As noted, the bargaining mode over incomes varies across the different groups. As most PAs and NPs are employed, their incomes are part of wider employment negotiations between employers and labor unions. In contrast, most physicians in primary care are self-employed. They face fee schedules offered by government agencies and private insurers. They can increase their incomes by shifting activities to higher paid categories, in particular where 'pay for performance' leads to higher rewards; or they can increase the number of patients in their practice by hiring assistants and other health professionals.
There has been extensive debate about the appropriate skill mix in primary care in the U.S. and elsewhere, but little general agreement over the 'best' skill mix. National and international data show large variations in numbers of physicians, nurses and others health workers per 1,000 populations, both on the aggregate level and within specific practice settings. That variation also illustrates the substantial overlap in activity and fading borderlines between professional domains.
The traditional processes of professionalization of physicians and others working in health care based on education, access to work and membership of professional associations no longer shield members from outside interference and scrutiny. Nor will they protect the professional group from competition from others, as had become obvious in the field of primary care. That means that the health care professionals in this domain will have to search for new forms of collaboration with others in the future.

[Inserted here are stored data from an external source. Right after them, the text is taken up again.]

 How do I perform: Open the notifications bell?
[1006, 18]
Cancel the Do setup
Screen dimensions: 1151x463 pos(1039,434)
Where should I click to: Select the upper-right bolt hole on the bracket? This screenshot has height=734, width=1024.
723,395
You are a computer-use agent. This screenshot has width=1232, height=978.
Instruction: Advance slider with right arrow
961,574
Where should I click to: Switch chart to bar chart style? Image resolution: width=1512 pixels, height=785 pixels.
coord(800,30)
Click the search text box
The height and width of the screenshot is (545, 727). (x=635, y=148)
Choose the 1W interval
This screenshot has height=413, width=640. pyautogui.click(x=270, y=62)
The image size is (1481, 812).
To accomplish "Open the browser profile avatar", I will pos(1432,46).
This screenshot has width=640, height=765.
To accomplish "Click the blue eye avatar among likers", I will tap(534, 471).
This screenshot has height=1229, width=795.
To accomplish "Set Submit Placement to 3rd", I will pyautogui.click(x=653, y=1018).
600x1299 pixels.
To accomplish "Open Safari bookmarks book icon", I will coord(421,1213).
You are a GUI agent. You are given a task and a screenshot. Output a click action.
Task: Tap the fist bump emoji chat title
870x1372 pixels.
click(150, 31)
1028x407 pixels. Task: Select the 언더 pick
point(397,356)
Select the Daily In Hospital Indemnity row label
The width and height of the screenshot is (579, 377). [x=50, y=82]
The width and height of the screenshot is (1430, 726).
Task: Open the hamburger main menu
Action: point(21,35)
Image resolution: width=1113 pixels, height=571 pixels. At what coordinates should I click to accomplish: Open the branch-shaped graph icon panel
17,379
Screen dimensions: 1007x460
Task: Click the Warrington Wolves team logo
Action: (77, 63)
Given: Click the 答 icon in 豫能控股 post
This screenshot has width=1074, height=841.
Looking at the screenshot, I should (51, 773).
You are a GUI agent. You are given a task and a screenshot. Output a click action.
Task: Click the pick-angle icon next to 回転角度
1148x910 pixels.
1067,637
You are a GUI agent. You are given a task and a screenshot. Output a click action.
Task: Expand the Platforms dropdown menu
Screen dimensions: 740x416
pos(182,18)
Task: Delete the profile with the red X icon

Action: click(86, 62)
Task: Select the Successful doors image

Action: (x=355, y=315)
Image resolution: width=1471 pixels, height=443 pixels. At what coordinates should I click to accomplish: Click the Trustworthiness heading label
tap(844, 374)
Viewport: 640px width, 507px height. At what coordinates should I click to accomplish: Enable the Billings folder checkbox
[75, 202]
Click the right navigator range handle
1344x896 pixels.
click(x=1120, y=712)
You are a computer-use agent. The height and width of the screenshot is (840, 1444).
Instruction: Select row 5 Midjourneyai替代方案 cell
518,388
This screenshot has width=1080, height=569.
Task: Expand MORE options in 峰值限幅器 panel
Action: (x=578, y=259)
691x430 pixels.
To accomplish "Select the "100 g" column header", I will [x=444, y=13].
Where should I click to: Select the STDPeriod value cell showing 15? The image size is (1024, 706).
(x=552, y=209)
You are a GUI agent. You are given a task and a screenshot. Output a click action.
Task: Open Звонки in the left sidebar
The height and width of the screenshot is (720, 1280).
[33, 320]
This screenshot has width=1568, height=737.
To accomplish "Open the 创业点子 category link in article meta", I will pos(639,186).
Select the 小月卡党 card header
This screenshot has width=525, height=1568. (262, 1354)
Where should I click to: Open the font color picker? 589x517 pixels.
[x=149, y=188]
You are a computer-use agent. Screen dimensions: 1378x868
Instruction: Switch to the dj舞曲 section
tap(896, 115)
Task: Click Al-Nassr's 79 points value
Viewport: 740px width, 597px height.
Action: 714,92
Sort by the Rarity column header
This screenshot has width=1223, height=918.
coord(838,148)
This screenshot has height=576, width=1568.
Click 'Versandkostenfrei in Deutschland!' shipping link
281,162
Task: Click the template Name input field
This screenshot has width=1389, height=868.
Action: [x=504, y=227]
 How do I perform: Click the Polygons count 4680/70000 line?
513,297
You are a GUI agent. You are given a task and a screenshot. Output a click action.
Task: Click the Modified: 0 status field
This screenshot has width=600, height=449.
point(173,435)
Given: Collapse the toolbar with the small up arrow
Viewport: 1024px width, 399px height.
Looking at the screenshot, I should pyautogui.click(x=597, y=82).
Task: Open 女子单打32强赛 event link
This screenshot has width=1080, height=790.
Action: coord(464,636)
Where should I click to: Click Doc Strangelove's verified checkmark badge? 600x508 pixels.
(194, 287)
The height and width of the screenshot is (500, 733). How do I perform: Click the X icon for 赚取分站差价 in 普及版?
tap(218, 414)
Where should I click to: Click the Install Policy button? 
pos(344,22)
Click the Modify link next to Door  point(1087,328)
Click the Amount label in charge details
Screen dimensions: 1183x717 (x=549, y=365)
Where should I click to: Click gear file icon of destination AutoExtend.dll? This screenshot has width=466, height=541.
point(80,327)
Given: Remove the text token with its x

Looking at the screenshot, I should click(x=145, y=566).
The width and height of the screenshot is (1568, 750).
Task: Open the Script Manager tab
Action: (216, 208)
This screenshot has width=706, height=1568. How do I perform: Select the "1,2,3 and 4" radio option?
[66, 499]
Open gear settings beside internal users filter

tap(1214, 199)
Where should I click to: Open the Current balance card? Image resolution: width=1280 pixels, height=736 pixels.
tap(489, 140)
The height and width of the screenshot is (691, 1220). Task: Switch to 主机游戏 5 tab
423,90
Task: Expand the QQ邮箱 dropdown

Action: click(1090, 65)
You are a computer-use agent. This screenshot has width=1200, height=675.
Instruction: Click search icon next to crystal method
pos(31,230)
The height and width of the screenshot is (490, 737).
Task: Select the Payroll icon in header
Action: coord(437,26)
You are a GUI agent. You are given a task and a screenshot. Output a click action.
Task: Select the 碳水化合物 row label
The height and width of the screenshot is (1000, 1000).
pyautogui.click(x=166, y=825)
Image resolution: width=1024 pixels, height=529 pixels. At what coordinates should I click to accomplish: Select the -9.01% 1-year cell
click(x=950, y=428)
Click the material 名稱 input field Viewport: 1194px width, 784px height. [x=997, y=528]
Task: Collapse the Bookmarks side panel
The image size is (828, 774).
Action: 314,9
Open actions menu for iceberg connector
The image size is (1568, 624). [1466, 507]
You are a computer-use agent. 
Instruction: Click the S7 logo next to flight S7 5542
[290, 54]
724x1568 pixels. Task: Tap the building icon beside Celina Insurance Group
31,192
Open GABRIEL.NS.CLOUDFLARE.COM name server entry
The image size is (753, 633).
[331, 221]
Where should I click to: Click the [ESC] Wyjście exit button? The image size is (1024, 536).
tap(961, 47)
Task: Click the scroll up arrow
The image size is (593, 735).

A realistic assessment of future health workforce care requires the acknowledgement of several groups of licensed professionals in the medical field-with only few activities exclusive to anyone. This starting point also provides a base for alternative scenarios for the future of 'primary care.' Such scenarios could include, for example, a return to exclusive domains of physicians, nurses and others, each with clearly defined functions and activities; or a more liberal market model with unrestricted overlap in professional functions and activities, or a model that defines a limited range of activities unique to certain professions. Such scenarios also help clarify the organizational consequences of professional roles, functions and activities in primary care, more realistically than categorical statements about the desirability or feasibility of one particular model or one particular position framed by one particular group.